> **Pedido escrito**
Por favor, prossiga o texto sobre as hipóteses de cabimento da ação rescisória a partir do ponto em que ele termina.

> **Texto fornecido**
______

O rol do supracitado artigo, de acordo com a doutrina e a jurisprudência tradicionais, é taxativo e não comporta, por isso mesmo, interpretação ampliativa e analógica, entendimento que se afina à proteção constitucional da coisa julgada .

Limitações às hipóteses:

Uma vez apresentado o rol das hipóteses de cabimento da ação rescisória, impende analisar as limitações encontradas, doutrinarias e jurisprudenciais, que demonstram ser tal instrumento processual meio utilizado extraordinariamente em nosso ordenamento jurídico.

I – Prevaricação, concussão ou corrupção do juiz.

Trata-se de hipótese em que a decisão rescindenda é proferida por juiz que tenha incorrido em uma das tipicidades criminais descritas no inciso. Tais crimes, como se depreende do Código Penal, são realizados contra a Administração Pública.

Sendo assim, a decisão meritória transitada em julgado, que tenha sido proferida por juízo que incorreu em um dos crimes dispostos acima, é considerada nula, passível, portanto, de ser rescindida.

Entende-se por prevaricação, a conduta criminosa praticada por funcionário público contra a Administração Pública, consistindo em retardar ou deixar de praticar ato de ofício ou, ainda, praticá-lo contra disposição expressa de lei, com o fito de satisfazer interesse próprio ou sentimento pessoal.

Por sua vez, concussão, de acordo com o previsto no Código Penal, é o crime em que funcionário público exige, para si ou para outrem, dinheiro ou vantagem em razão de sua função, direta ou indiretamente, ainda que fora da função ou até mesmo antes de assumi-la, mas em razão desta.

Já a corrupção é tipo penal que define-se como ao ato de solicitar ou receber, para si ou para outrem, direta ou indiretamente, ainda que fora da função ou antes de assumi-la, mas em razão dela, vantagem indevida, ou aceitar promessa de tal vantagem.

Como se vê, por se tratarem de atos tipificados em nosso Código Penal, só será rescindível a decisão que tiver sido proferida por juiz que tenha incorrido em um dos três crimes previstos, ou seja, em havendo a hipótese de tipificação de outra conduta contra a Administração Pública, não será cabível a ação rescisória.

II – Impedimento ou incompetência absoluta do juiz.

Conforme dispõe o Código de Processo Civil, o impedimento do juiz acarreta em falta de pressuposto processual de validade, ainda que não haja oposição ou recusa das partes. Assim, todos os atos praticados pelo juízo impedido são inválidos, não havendo exceção para suas decisões meritórias.

______

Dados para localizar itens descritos
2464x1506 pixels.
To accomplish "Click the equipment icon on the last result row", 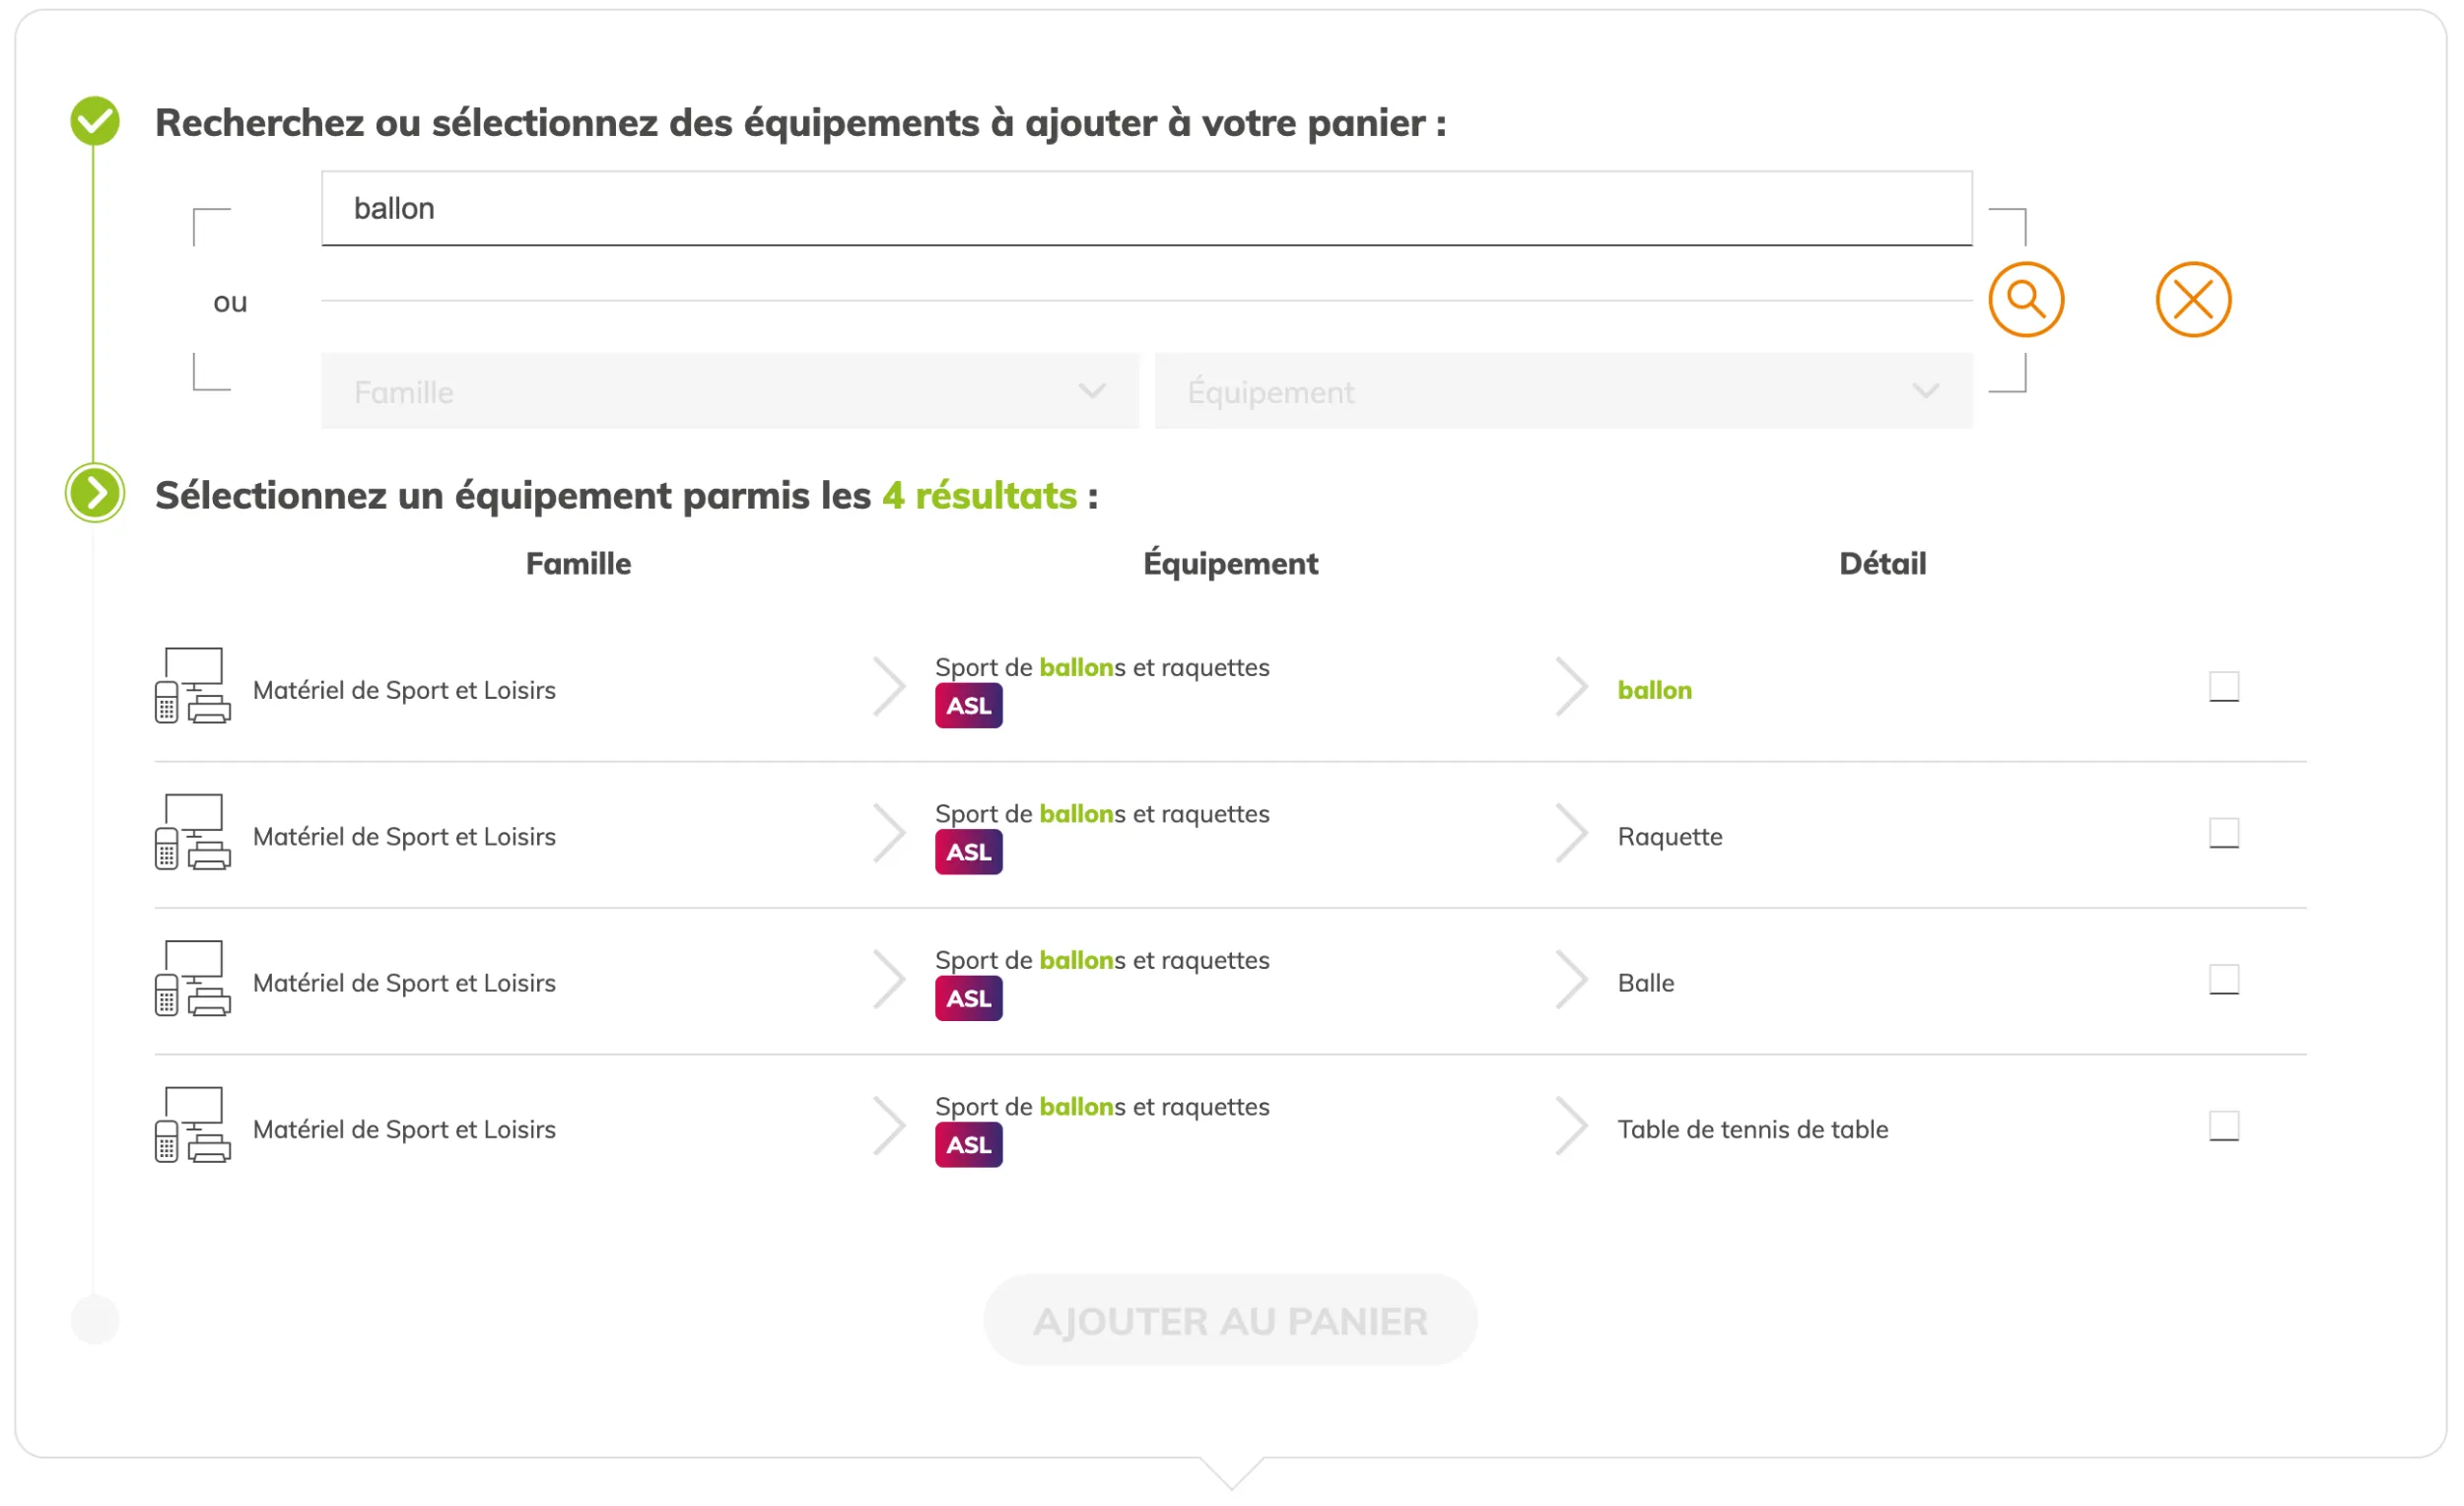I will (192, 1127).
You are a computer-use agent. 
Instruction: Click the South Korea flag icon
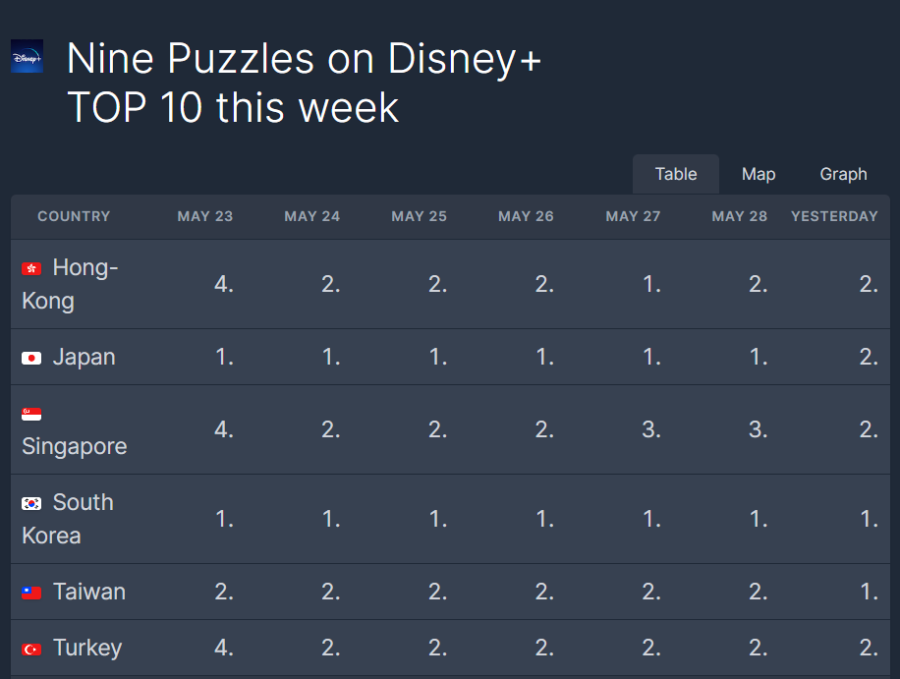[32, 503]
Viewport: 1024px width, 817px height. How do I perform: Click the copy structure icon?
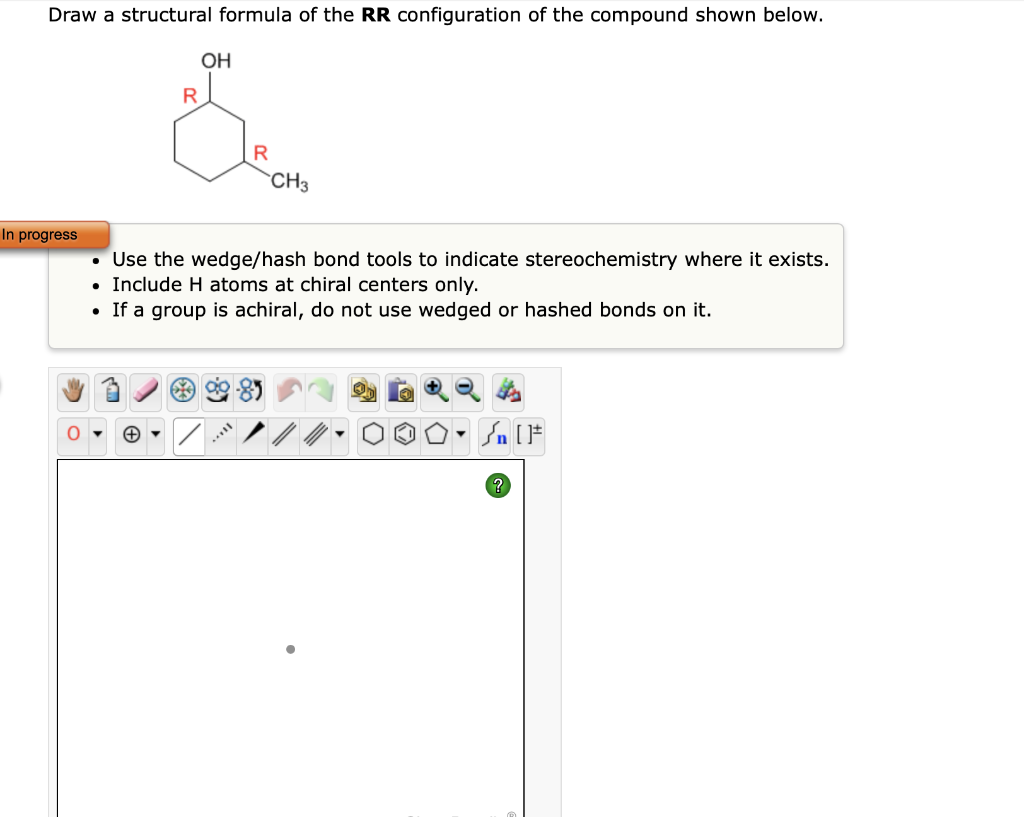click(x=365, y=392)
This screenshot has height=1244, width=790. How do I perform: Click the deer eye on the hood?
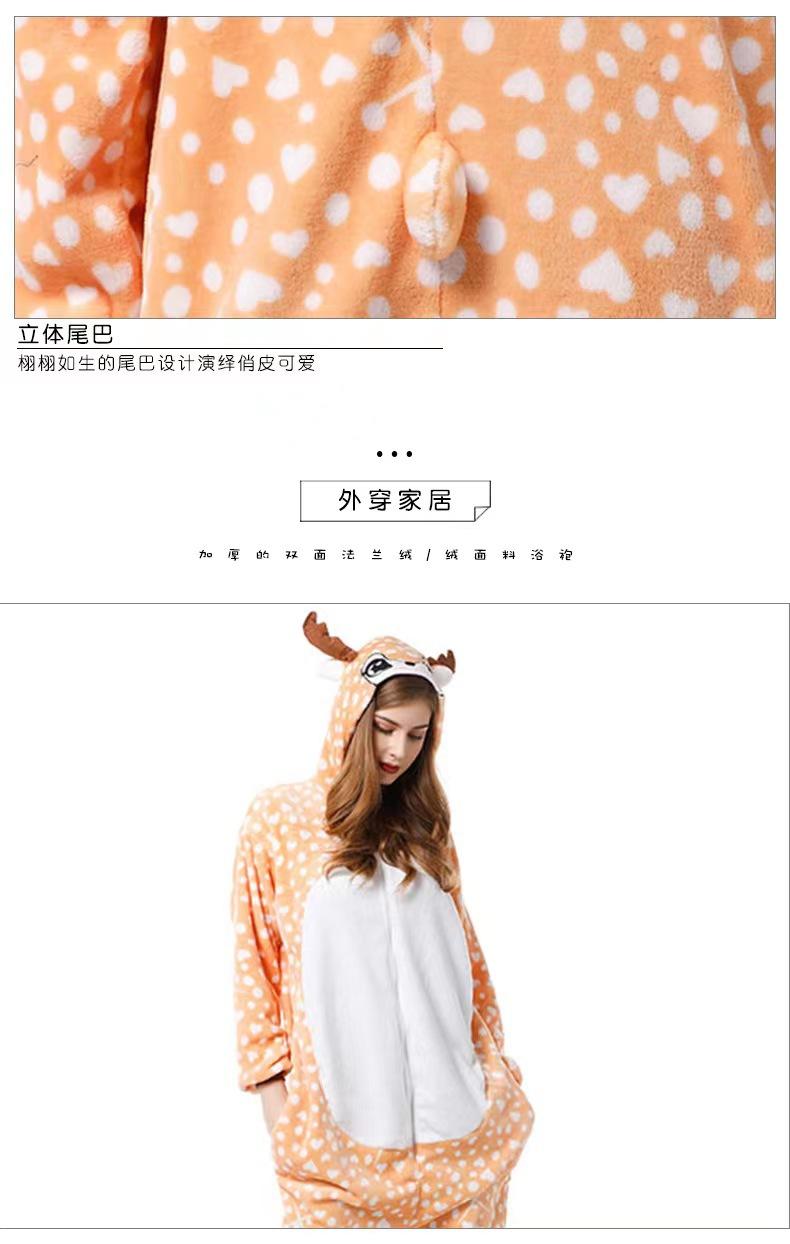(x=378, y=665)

______

> **Exercício resolvido**
Entende-se como impedido para julgar a causa, juizes que se encontram em uma das situações elencadas no artigo 134 do CPC, ou seja, magistrados que figuram em um dos pólos da ação, ou que tenham atuado como patrono de uma das partes, ou até mesmo intervido como perito judicial, membro do Ministério Público, ou testemunha.

Além disso, está impedido o juiz que conheceu do processo em outro grau de jurisdição, ainda que convocado, ou que tenha parentesco com um dos advogados ou com uma das partes, ou magistrado que tenha ocupado cargo de administração ou direção de pessoa jurídica que figure como parte.

Insta salientar, que por não haver possibilidade de analogia ao art. 485 do CPC, não é cabível a ação rescisória nos casos em que a decisão transitada em julgado foi proferida por juiz suspeito.

Ainda, prevê o inciso II, o cabimento da rescisória nos casos em que o juiz é absolutamente incompetente, uma vez que trata-se, também, de vício de validade processual. No caso, a limitação encontra-se na hipótese de incompetência relativa, uma vez que cabe à parte interessada argüir a exceção do juízo, sob pena de prorrogação de sua competência.

A competência será considerada absoluta quando fixada em razão da matéria, em razão da pessoa, ou pelo critério funcional. A competência absoluta é inderrogável, não podendo ser modificada.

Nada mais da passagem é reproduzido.